**TASK TO CARRY OUT**
Copy exactly the line containing "Given: Toggle camera view in viewport" and all the lines that follow it to the end of the records, minus the pictures.

[Stored items]
*** Block opens ***
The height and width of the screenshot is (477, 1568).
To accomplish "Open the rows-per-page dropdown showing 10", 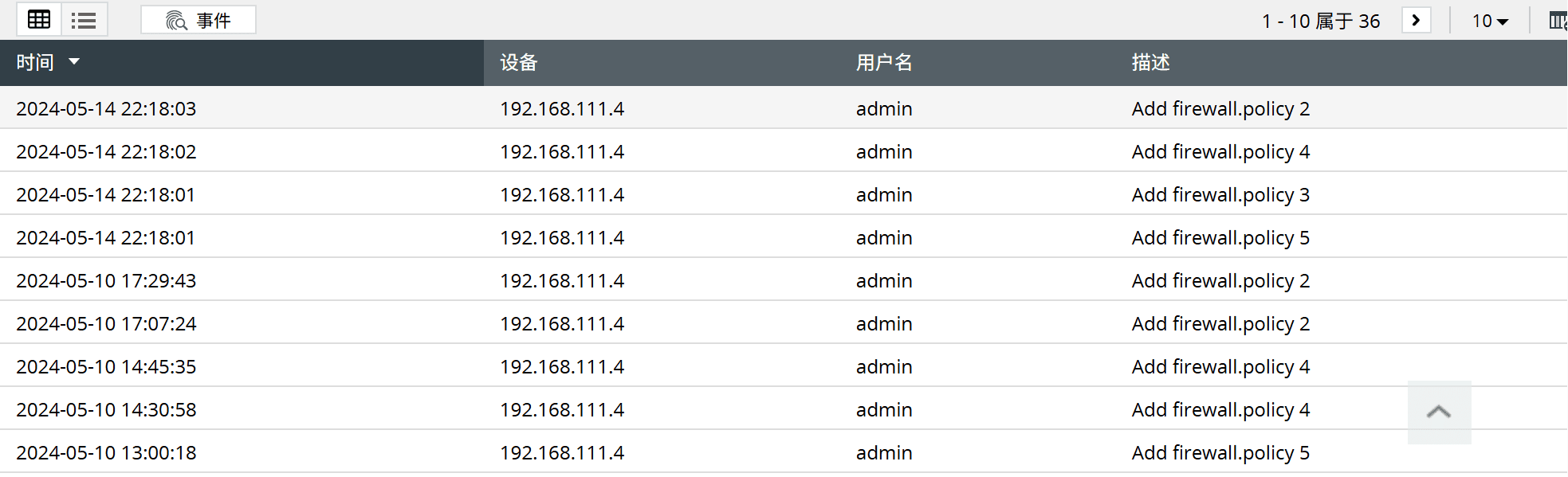I will (1489, 21).
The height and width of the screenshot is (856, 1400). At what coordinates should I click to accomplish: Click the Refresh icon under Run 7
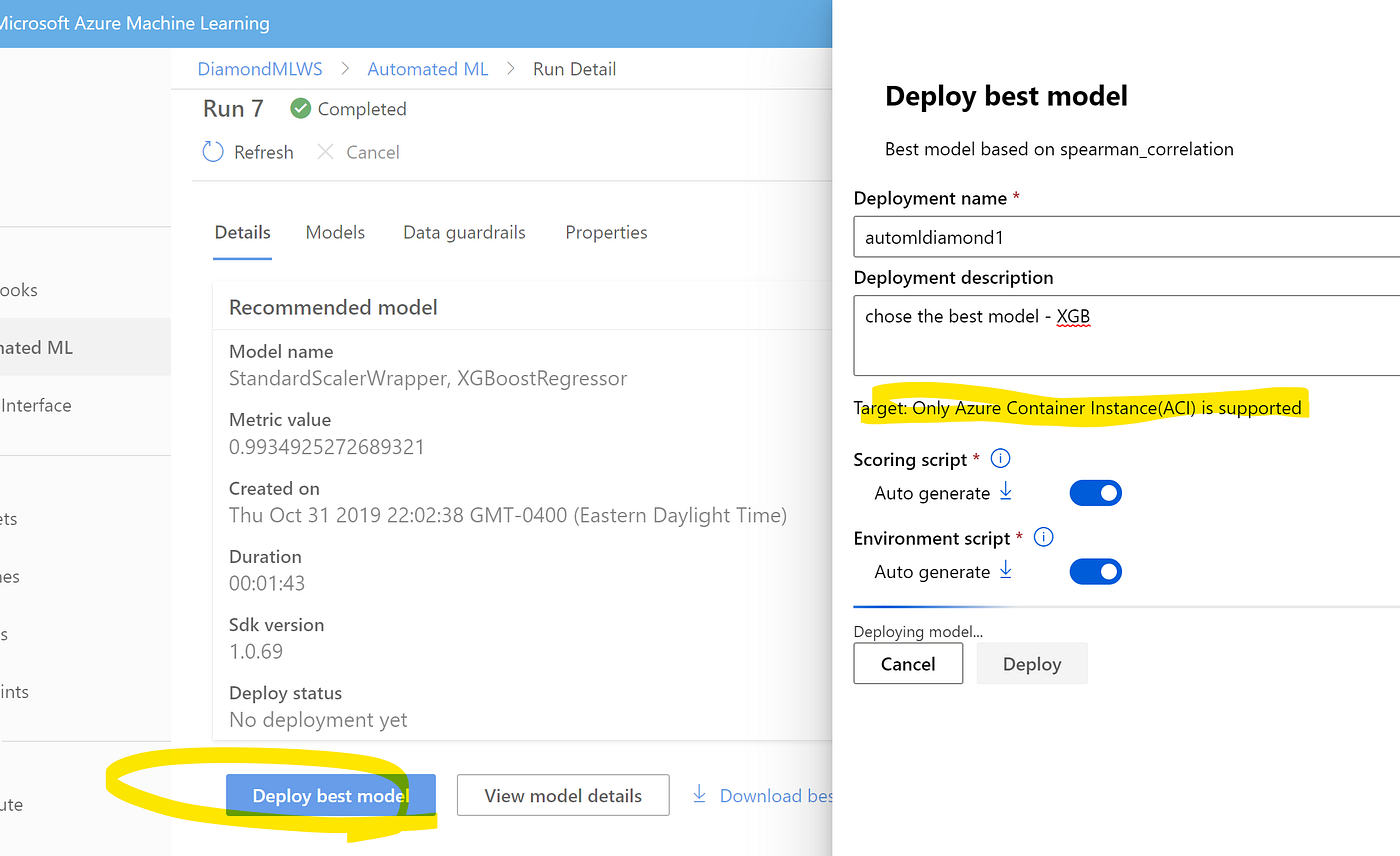(x=211, y=151)
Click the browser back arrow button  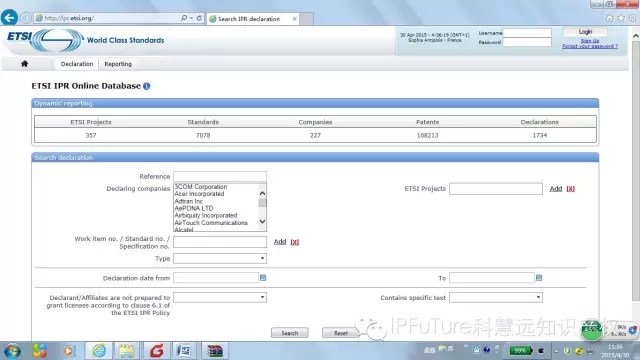point(9,18)
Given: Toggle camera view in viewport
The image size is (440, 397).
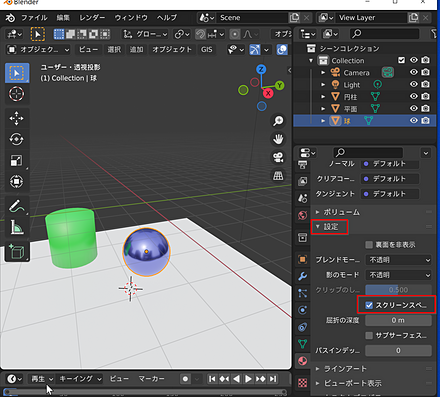Looking at the screenshot, I should coord(278,157).
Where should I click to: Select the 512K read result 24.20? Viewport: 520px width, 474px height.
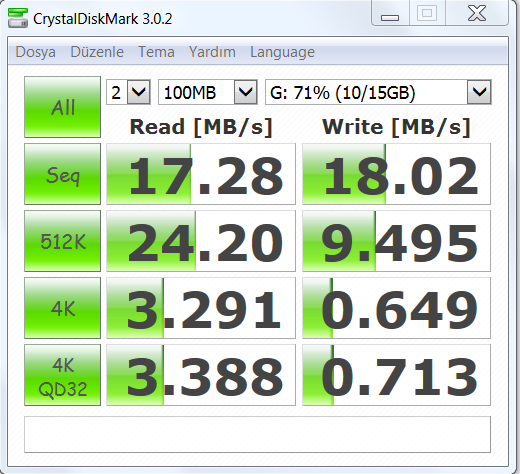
*** Block closes ***
**RESPONSE TO THE EXERCISE**
Given: Toggle camera view in viewport
The image size is (440, 397).
Looking at the screenshot, I should coord(278,157).
Where should I click to: Select the 512K read result 24.20? Viewport: 520px width, 474px height.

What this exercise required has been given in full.